— Aim of the task —
Your answer must hold only the lines below from the line containing "Task: Open the 作弊按键 cheat key list" through the line containing "Given: Click the while", each reproduced exactly.

Records from a dataset:
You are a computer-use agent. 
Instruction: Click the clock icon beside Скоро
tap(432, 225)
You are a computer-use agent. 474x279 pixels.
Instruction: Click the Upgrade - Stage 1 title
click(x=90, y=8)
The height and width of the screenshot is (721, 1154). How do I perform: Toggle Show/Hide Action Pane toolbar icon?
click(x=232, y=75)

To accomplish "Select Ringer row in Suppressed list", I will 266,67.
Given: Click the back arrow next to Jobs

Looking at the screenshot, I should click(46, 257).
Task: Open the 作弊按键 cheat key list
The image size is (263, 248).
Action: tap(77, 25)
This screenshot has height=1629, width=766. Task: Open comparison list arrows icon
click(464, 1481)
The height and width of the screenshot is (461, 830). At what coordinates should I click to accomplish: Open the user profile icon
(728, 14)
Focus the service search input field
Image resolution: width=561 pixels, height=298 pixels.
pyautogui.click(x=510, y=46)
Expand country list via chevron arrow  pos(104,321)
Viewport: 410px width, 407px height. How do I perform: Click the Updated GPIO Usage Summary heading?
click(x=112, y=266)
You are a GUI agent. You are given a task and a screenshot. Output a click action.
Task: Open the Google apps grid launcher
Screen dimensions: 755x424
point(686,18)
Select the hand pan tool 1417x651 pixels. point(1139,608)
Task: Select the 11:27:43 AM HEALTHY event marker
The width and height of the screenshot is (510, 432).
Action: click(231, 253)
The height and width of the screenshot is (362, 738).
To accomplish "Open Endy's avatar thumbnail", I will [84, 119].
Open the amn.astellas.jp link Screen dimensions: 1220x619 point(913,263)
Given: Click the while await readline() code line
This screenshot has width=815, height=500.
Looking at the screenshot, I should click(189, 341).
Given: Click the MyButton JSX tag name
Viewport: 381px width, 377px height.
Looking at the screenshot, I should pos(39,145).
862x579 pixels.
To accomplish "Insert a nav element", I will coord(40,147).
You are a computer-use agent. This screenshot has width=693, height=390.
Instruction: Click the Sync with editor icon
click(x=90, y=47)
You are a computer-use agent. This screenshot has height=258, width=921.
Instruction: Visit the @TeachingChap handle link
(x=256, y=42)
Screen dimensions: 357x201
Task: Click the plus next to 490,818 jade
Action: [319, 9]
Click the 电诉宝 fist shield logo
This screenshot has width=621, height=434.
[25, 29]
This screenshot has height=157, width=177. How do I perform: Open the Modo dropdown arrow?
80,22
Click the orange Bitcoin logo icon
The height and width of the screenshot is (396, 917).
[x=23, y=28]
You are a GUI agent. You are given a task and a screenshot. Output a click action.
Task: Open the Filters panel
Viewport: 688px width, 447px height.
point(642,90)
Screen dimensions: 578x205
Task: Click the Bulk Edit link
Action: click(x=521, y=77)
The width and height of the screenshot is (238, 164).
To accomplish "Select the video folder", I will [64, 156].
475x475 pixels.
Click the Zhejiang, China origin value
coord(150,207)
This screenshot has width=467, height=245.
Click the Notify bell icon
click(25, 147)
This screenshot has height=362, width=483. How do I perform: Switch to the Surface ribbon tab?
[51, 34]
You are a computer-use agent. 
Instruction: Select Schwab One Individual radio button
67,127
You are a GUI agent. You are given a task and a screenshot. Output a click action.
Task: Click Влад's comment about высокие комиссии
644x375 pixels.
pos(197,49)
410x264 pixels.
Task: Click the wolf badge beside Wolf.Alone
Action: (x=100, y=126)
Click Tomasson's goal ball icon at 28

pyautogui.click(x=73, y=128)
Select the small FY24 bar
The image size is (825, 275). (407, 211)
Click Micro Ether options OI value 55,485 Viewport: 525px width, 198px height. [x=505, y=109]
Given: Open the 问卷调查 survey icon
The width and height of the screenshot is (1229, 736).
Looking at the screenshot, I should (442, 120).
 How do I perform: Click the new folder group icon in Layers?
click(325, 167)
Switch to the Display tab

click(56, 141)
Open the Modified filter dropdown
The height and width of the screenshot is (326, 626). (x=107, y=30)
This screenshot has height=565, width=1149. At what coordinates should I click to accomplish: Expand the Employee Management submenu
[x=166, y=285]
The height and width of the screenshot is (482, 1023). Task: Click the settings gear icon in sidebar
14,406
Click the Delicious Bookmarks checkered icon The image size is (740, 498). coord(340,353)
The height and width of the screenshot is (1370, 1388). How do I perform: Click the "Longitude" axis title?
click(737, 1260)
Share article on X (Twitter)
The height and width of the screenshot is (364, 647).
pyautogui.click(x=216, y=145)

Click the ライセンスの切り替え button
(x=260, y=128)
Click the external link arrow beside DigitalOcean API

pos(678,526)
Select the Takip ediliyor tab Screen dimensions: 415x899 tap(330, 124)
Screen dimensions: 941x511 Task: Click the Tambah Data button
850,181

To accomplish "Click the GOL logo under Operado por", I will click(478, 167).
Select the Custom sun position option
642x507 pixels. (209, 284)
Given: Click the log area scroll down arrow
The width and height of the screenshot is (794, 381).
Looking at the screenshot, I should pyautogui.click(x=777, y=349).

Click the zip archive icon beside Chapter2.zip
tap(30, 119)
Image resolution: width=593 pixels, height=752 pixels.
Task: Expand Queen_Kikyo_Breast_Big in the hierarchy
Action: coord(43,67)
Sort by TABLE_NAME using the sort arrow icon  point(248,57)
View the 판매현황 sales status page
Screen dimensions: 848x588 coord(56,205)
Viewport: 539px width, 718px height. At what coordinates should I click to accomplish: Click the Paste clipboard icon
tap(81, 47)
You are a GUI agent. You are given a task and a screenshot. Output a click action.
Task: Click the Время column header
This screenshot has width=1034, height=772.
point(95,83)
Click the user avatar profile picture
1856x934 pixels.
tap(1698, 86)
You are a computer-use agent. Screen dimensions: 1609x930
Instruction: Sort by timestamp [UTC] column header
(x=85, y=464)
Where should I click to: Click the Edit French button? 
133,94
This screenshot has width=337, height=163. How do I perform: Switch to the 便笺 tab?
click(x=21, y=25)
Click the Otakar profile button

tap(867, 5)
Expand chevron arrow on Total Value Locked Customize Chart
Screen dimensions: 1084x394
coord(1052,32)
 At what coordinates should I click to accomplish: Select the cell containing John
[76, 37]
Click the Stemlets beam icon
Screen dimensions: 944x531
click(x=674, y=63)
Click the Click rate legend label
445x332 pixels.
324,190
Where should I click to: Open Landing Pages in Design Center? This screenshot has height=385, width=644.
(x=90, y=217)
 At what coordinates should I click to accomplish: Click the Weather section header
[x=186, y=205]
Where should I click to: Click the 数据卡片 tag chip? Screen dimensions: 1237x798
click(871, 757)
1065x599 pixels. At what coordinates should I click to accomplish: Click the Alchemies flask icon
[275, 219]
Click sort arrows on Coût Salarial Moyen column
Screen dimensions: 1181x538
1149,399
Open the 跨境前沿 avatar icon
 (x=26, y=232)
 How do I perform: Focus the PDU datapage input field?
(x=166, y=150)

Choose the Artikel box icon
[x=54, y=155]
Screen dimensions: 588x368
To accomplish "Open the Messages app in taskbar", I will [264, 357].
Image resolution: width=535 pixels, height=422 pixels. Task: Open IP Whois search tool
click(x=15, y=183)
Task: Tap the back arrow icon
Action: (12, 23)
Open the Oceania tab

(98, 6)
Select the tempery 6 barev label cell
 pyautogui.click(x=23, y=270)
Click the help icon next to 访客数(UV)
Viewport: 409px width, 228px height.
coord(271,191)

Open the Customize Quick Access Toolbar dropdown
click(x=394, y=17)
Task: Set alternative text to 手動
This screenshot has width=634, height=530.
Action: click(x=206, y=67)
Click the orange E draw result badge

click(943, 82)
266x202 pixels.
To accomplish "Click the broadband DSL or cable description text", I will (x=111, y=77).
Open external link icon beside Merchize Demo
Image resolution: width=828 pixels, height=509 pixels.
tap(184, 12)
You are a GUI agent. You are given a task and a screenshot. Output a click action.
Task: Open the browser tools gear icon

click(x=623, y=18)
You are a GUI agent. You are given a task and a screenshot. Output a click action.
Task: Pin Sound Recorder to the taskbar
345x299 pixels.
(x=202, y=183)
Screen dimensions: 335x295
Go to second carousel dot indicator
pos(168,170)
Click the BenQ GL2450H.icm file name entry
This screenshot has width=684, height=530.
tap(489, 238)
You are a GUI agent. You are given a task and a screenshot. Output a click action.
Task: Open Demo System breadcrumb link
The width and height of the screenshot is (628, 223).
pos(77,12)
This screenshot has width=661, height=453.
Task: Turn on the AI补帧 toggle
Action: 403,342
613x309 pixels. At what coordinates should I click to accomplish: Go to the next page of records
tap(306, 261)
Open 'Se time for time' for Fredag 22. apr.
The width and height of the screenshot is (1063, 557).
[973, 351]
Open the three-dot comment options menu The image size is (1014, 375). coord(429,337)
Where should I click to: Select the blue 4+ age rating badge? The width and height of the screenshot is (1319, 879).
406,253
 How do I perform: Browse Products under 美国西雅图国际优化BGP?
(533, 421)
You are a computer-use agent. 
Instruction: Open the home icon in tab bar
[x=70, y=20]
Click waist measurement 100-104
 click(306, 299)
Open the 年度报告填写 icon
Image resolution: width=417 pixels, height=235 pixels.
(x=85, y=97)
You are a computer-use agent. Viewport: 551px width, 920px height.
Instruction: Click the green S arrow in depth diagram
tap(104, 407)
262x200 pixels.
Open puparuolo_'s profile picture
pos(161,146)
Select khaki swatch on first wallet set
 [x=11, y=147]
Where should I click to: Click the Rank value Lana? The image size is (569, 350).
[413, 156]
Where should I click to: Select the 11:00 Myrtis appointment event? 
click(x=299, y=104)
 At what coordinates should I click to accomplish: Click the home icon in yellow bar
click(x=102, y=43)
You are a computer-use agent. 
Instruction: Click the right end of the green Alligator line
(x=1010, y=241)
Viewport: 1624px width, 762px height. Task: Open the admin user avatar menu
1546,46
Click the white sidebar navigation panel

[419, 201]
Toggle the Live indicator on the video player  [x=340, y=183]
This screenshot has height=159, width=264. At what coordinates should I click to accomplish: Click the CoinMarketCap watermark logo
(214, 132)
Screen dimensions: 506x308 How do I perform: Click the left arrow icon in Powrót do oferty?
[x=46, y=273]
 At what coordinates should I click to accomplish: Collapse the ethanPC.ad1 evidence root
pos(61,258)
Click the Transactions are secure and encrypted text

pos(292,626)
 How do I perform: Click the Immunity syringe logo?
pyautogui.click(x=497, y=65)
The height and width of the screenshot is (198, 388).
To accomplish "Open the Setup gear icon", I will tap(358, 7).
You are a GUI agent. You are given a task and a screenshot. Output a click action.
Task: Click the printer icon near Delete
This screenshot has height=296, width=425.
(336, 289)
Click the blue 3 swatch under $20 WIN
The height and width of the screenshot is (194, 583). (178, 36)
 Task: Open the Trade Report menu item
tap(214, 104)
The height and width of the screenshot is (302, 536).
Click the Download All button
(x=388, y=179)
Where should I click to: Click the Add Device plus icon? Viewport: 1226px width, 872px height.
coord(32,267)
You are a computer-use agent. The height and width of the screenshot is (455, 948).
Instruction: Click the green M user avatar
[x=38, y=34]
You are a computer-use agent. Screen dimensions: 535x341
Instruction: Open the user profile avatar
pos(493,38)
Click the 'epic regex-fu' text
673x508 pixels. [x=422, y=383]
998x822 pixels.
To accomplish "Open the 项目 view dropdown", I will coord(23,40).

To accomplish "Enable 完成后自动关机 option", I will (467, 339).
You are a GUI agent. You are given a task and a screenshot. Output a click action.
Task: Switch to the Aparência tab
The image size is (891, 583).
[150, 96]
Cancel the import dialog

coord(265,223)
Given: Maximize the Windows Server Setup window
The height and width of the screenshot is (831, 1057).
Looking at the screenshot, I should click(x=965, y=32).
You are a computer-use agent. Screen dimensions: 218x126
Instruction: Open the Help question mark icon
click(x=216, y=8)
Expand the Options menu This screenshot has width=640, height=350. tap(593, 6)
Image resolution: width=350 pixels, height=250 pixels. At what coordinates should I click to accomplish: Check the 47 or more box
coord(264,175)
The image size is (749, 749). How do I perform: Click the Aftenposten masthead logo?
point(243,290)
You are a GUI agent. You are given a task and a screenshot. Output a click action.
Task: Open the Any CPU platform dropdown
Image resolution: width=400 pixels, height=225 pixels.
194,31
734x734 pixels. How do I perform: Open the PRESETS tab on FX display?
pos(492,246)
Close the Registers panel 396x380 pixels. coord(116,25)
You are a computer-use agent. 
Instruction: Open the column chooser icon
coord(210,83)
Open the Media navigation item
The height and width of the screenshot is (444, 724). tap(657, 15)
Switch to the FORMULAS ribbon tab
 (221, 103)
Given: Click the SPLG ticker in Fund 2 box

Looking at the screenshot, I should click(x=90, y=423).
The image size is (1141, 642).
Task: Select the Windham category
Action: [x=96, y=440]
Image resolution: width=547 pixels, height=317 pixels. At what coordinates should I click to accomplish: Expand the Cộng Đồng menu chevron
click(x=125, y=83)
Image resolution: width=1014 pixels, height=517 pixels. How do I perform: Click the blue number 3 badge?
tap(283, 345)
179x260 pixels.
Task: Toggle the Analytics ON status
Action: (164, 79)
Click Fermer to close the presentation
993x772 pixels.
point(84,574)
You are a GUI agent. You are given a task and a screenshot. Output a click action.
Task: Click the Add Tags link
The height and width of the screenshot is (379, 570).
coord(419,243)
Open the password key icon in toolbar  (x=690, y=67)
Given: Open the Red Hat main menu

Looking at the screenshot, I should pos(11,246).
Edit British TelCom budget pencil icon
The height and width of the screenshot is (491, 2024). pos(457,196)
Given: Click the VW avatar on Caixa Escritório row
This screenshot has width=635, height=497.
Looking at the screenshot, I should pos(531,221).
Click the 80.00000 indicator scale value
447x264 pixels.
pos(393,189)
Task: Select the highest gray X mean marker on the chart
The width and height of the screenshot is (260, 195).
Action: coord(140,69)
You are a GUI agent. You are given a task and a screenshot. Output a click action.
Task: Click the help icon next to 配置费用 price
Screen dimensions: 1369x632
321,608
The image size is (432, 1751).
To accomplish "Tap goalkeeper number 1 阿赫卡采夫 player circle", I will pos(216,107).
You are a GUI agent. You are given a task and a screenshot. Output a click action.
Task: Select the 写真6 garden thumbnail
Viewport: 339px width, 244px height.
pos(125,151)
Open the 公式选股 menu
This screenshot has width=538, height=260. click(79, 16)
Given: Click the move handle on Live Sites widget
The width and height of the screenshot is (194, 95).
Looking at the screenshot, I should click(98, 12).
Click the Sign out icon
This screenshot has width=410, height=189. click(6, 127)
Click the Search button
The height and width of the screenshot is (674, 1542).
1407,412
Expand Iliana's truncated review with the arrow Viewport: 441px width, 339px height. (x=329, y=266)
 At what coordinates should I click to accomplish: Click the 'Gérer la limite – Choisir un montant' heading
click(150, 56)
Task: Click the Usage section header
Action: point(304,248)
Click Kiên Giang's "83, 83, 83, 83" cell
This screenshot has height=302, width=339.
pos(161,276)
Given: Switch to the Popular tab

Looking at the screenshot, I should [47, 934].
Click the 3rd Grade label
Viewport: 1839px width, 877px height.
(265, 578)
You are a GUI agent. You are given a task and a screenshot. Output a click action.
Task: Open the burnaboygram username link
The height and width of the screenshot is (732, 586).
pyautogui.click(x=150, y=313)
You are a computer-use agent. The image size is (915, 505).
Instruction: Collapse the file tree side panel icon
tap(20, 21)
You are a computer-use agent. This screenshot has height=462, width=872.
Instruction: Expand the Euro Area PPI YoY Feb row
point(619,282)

— Answer to the problem —
Task: Open the 作弊按键 cheat key list
The image size is (263, 248).
Action: tap(77, 25)
This screenshot has height=1629, width=766. Task: Open comparison list arrows icon
click(464, 1481)
The height and width of the screenshot is (461, 830). At what coordinates should I click to accomplish: Open the user profile icon
(728, 14)
Focus the service search input field
Image resolution: width=561 pixels, height=298 pixels.
pyautogui.click(x=510, y=46)
Expand country list via chevron arrow  pos(104,321)
Viewport: 410px width, 407px height. How do I perform: Click the Updated GPIO Usage Summary heading?
click(x=112, y=266)
You are a GUI agent. You are given a task and a screenshot. Output a click action.
Task: Open the Google apps grid launcher
Screen dimensions: 755x424
point(686,18)
Select the hand pan tool 1417x651 pixels. point(1139,608)
Task: Select the 11:27:43 AM HEALTHY event marker
The width and height of the screenshot is (510, 432).
Action: click(231, 253)
The height and width of the screenshot is (362, 738).
To accomplish "Open Endy's avatar thumbnail", I will [84, 119].
Open the amn.astellas.jp link Screen dimensions: 1220x619 point(913,263)
Given: Click the while await readline() code line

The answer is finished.